Исходный текст
Иной коллега скажет, что это преувеличение. Неистовые и шокирующие  аспекты искусства Микеланджело в наших книжках и статьях чаще приглаживаются, нежели наоборот.  Этикет экскурсовода и привычные нормы приличия требуют своего. Людям надо сказать, что вы, мол видите перед собой великое создание знаменитого художника, и  этот художник стремился переработать классический античный идеал в своем индивидуальном духе. И пошли дальше по Флоренции.

Надо, разумеется, говорить правду, но только, избави Бог, не слишком резко и не до конца. Когда говоришь слишком много правды или слишком громко о ней, то это принесет говорящему лишние заботы, а то и беды. Надо успокаивать людей, когда рассуждаешь об искусстве,  а не тревожить, не озадачивать. Именно этого ждут и требуют от историка искусства, иногда прямо, а иногда косвенно. Если делать наше дело именно так, как это нам полагается, тогда реальный,  неистовый и неудобный Микеланджело куда-то пропадает, смысл и творческий напор его статуи утихомириваются. Мы ступаем на почву  социальности. Социум не желает, чтобы мы находили у великих людей антисоциальные потенции. Великие люди должны помогать нам создавать фикцию уравновешенного, правильного, доброго социума.

Это правильная и хорошая задача. Но не моя. Мне  нужен истинный Микеланджело – бесстрашный и опасный титан Возрождения. Титан всегда опасен по определению.

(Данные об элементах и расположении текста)
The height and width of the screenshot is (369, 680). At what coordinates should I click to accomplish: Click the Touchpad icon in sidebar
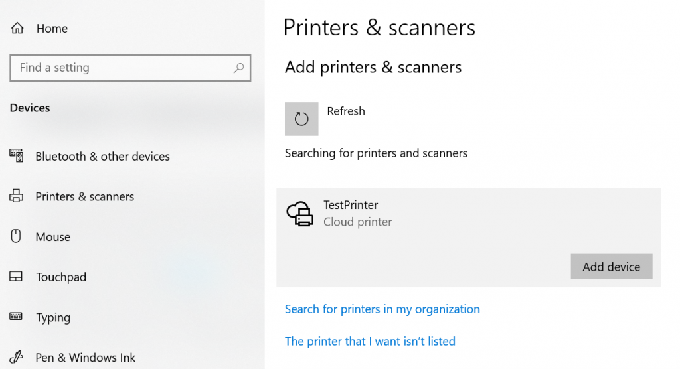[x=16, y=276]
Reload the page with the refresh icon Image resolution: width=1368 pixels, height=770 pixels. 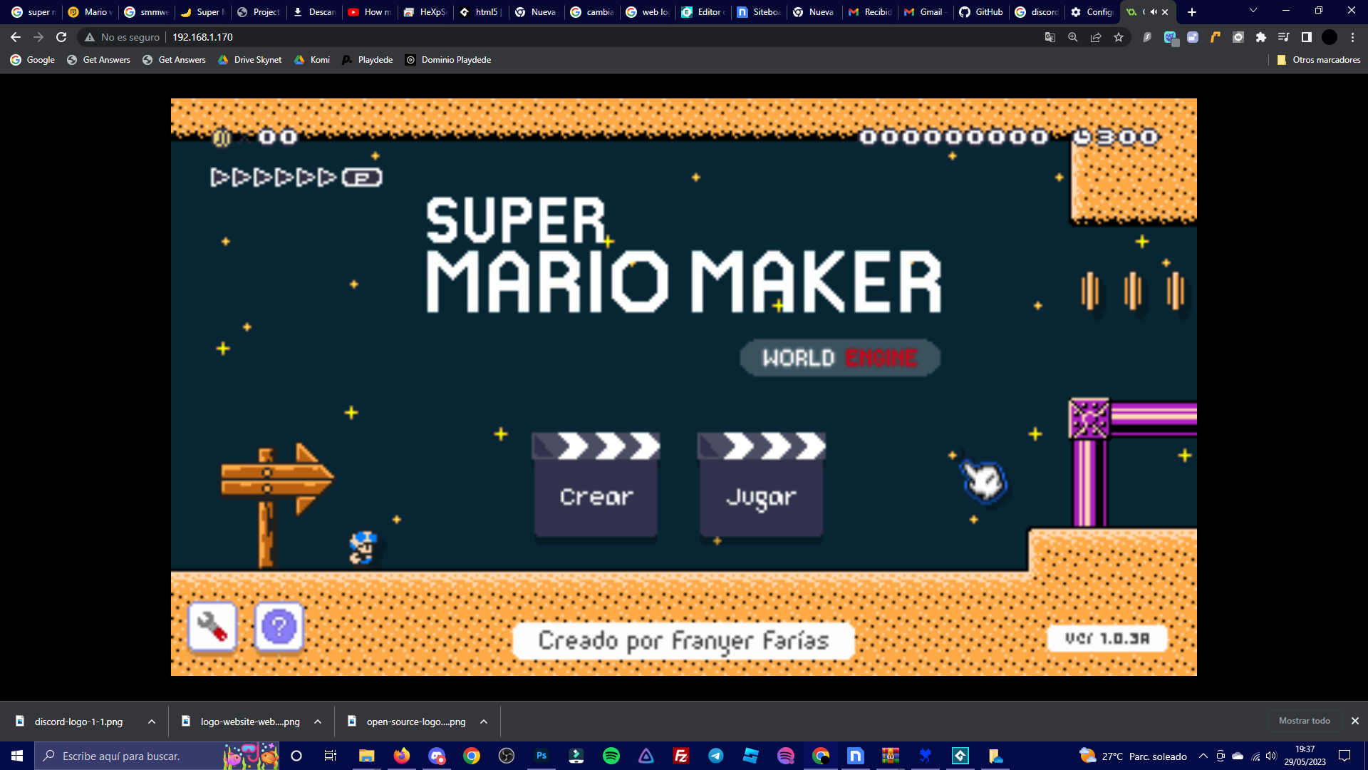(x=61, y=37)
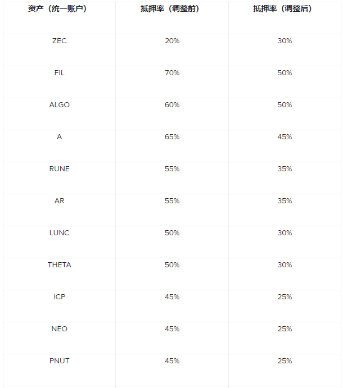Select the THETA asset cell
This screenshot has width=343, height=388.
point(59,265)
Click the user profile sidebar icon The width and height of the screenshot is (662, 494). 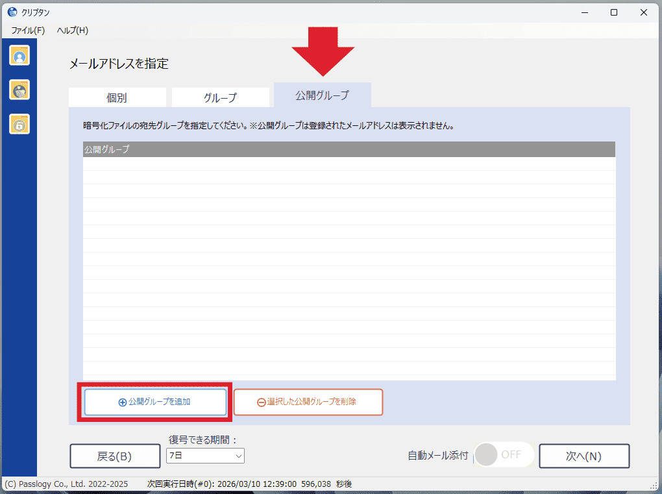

Что сделать
1: Выпишите из текста о Микеланджело все прилагательные, которыми описан социум, создавать фикцию которого должны помогать великие люди.
2: Перепишите слово в слово отрывок текста о Микеланджело от «Иной коллега скажет, что» до «дальше по Флоренции.».
Строки представляют собой отдельный материал и с текстом не связаны.

Ответы по порядку
1: уравновешенного, правильного, доброго

2:
Иной коллега скажет, что это преувеличение. Неистовые и шокирующие  аспекты искусства Микеланджело в наших книжках и статьях чаще приглаживаются, нежели наоборот.  Этикет экскурсовода и привычные нормы приличия требуют своего. Людям надо сказать, что вы, мол видите перед собой великое создание знаменитого художника, и  этот художник стремился переработать классический античный идеал в своем индивидуальном духе. И пошли дальше по Флоренции.